===== Records supplied

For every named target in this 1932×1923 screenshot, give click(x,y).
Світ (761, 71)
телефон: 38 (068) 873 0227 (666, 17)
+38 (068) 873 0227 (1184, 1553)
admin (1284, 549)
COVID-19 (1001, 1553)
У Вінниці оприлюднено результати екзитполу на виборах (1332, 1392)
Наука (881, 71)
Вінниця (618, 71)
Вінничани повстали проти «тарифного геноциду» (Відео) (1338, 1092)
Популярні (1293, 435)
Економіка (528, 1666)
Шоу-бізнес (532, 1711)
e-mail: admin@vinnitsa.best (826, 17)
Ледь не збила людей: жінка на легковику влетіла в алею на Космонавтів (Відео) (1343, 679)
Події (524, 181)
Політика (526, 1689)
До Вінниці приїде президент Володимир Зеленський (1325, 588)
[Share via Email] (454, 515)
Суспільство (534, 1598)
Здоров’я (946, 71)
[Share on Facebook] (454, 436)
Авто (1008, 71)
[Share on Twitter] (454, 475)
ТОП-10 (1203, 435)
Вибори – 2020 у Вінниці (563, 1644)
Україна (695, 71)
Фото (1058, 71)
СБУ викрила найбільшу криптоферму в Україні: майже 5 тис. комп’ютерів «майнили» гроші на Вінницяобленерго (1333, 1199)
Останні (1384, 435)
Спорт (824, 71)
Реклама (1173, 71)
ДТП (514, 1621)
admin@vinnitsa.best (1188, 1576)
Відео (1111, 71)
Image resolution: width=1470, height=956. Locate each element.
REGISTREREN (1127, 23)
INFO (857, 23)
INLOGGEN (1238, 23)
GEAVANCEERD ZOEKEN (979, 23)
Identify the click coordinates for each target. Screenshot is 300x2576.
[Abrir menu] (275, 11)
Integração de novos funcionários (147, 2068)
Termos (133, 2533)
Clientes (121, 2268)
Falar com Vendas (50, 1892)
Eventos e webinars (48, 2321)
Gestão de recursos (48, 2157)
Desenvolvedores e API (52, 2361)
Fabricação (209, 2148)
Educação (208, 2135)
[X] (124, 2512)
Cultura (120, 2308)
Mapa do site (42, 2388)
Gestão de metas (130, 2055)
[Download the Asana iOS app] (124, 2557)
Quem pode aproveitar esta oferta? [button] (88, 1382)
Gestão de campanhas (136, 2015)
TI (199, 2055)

==========

Exercise aim: What lines in the material above hold the string "vinnitsa"? List them.

Solution to the exercise:
e-mail: admin@vinnitsa.best (826, 17)
admin@vinnitsa.best (1188, 1576)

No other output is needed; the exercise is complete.